Participants. Eligible subjects who completed 12 weeks of double-blind treatment with FMX101 4% or vehicle in those studies could continue for an additional nine months of open-label treatment with FMX101 4%. Eligibility required an Investigator’s Global Assessment (IGA) score that had not worsened when compared to baseline at the 12-week visit.
Measurements. Safety, efficacy, and satisfaction assessments were performed.

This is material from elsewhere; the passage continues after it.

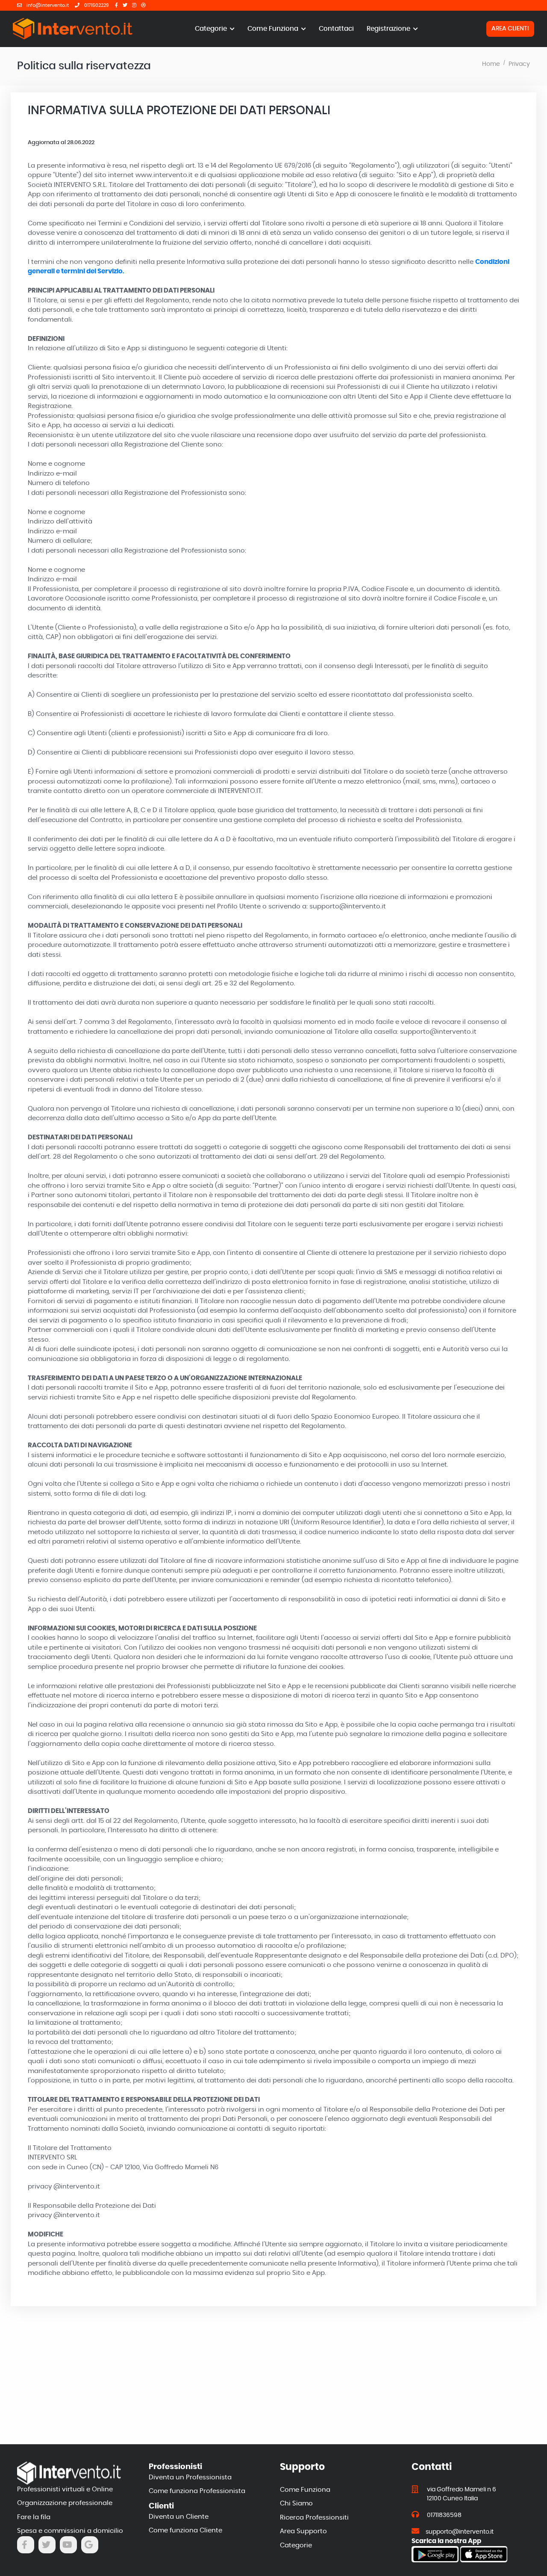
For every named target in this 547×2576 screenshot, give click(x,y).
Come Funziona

Results. Of the 961 subjects enrolled in Study 04 (n=466) and Study 05 (n=495), 657 subjects entered the open-label phase (Study 04: n=284; Study 05: n=373), with 414 subjects completing the study (Study 04, n=172; Study 05, n = 242). Treatment-emergent adverse events (TEAEs) were similar to those in the double-blind studies. No serious TEAEs led to subject discontinuation. At Week 52, for facial tolerability assessment, over 95 percent of subjects had no or only mild signs and symptoms. Through Week 52, there were ongoing reductions in inflammatory lesions and increasing IGA treatment success.
Conclusion. FMX101 4% minocycline foam appeared to be safe, effective, and well-tolerated for up to 52 weeks in the treatment of moderate-to-severe acne.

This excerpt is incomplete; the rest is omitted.